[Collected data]

========================================

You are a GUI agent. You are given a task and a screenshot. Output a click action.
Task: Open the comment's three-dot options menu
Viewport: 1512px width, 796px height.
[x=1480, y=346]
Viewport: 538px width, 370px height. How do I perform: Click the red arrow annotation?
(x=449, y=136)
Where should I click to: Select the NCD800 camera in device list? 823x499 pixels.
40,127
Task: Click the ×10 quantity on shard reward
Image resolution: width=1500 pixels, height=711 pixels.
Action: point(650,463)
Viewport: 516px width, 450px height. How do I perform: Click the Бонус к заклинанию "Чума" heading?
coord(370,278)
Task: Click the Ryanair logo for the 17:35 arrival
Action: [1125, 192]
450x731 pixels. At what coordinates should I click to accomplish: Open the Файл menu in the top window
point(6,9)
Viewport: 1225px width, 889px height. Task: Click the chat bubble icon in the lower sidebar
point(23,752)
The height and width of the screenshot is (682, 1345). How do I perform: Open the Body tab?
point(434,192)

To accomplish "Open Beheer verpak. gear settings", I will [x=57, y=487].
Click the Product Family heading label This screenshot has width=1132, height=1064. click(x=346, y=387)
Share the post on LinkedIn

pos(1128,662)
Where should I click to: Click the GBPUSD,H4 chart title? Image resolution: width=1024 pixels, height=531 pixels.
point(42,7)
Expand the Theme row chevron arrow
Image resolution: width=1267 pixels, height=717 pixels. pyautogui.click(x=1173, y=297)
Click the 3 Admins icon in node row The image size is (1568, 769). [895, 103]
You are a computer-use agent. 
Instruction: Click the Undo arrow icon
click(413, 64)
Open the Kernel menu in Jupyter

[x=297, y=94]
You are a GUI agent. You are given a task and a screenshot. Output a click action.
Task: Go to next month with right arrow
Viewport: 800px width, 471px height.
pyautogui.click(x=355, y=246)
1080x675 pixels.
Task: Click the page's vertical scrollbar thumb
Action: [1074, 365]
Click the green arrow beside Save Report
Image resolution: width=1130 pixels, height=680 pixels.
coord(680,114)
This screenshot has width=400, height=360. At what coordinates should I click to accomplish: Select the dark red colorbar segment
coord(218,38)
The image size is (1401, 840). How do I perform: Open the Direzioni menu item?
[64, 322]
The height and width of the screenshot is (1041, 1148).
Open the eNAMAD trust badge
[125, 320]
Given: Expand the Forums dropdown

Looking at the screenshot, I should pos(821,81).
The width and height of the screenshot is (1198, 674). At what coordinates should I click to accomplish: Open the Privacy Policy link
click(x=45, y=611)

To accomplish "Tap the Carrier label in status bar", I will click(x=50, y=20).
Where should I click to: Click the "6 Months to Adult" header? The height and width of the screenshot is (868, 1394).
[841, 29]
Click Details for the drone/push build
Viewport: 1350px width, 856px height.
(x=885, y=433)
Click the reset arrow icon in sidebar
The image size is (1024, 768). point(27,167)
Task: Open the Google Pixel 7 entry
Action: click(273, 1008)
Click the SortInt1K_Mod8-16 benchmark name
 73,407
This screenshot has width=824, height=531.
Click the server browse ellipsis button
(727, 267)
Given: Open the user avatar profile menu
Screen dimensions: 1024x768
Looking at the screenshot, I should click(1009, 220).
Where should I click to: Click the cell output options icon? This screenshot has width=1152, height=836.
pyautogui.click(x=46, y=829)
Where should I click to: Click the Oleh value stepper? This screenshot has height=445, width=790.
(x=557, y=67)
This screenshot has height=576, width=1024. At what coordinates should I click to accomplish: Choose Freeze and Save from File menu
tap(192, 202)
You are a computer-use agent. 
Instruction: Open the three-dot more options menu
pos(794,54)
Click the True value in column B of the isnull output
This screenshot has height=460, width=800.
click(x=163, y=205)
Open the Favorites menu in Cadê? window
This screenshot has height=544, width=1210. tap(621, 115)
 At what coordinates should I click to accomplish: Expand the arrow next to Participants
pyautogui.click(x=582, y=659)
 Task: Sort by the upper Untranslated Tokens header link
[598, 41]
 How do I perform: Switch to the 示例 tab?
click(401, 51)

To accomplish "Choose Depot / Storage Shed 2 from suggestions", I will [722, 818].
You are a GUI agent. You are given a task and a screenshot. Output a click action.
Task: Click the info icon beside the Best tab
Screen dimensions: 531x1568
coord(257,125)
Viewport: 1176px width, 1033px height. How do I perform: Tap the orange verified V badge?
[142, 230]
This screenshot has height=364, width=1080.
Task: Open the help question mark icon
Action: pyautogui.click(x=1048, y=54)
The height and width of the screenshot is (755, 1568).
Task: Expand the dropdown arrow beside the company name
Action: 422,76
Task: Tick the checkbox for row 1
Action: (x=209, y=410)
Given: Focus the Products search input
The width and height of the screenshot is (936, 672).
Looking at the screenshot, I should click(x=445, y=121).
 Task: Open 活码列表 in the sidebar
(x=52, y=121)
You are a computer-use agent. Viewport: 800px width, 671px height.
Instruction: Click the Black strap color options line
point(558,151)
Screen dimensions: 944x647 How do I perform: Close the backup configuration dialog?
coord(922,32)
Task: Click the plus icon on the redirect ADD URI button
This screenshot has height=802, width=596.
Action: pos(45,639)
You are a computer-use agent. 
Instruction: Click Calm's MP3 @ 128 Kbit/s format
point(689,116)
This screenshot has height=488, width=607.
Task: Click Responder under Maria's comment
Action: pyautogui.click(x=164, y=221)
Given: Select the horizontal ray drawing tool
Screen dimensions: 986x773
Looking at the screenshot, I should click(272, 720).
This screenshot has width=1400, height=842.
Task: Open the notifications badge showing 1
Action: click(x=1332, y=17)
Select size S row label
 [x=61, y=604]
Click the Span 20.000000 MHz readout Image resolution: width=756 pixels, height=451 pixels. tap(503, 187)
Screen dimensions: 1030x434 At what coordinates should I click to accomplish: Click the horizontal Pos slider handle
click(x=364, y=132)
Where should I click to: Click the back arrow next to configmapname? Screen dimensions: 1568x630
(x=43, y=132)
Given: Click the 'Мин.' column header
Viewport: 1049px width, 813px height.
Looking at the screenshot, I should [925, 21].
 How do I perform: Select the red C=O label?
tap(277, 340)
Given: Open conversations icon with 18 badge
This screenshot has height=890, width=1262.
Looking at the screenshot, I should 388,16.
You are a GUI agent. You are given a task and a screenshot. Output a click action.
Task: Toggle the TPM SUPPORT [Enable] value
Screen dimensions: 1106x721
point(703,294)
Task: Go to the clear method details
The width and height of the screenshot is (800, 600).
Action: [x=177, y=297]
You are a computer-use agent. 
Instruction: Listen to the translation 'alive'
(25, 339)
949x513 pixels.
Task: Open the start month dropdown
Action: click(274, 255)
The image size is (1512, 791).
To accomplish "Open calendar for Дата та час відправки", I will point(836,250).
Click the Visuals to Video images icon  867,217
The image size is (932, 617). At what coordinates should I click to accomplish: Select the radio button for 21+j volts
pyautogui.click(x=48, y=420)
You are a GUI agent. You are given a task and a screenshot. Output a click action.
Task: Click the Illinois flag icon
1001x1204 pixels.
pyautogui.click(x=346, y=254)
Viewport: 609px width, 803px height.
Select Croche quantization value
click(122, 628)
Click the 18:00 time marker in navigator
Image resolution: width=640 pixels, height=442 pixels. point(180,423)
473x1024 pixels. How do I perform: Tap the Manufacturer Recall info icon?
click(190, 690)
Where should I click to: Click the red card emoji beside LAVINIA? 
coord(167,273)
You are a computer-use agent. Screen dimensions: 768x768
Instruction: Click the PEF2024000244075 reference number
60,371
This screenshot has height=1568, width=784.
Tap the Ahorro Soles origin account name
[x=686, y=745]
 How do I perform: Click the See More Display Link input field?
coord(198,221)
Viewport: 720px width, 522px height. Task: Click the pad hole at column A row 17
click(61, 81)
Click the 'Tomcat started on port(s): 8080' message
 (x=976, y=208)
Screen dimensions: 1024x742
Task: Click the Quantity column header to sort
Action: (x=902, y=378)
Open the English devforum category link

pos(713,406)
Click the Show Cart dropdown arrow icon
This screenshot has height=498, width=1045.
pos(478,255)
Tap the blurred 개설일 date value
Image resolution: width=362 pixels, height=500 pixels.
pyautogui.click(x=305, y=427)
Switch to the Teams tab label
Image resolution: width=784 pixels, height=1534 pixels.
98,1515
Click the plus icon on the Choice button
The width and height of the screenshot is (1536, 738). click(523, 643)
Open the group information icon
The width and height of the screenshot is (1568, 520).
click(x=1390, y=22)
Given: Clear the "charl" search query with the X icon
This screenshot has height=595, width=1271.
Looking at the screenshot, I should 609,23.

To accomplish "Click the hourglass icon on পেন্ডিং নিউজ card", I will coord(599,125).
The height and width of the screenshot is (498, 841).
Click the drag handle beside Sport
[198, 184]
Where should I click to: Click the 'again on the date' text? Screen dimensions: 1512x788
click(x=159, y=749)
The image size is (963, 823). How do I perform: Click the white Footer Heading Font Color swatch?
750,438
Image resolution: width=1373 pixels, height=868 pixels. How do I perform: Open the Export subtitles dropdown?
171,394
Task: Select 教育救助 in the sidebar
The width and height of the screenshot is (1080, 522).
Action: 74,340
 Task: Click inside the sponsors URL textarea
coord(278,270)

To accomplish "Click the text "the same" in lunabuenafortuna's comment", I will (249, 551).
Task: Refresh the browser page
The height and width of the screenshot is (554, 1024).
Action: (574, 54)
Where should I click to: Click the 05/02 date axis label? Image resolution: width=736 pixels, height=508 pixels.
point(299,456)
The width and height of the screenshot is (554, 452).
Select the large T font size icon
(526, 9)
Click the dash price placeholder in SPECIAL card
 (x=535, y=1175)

========================================

### Requirement
Would you copy every line of the entries that includes the word "search"?

### Expected output
Given: Focus the Products search input
Given: Clear the "charl" search query with the X icon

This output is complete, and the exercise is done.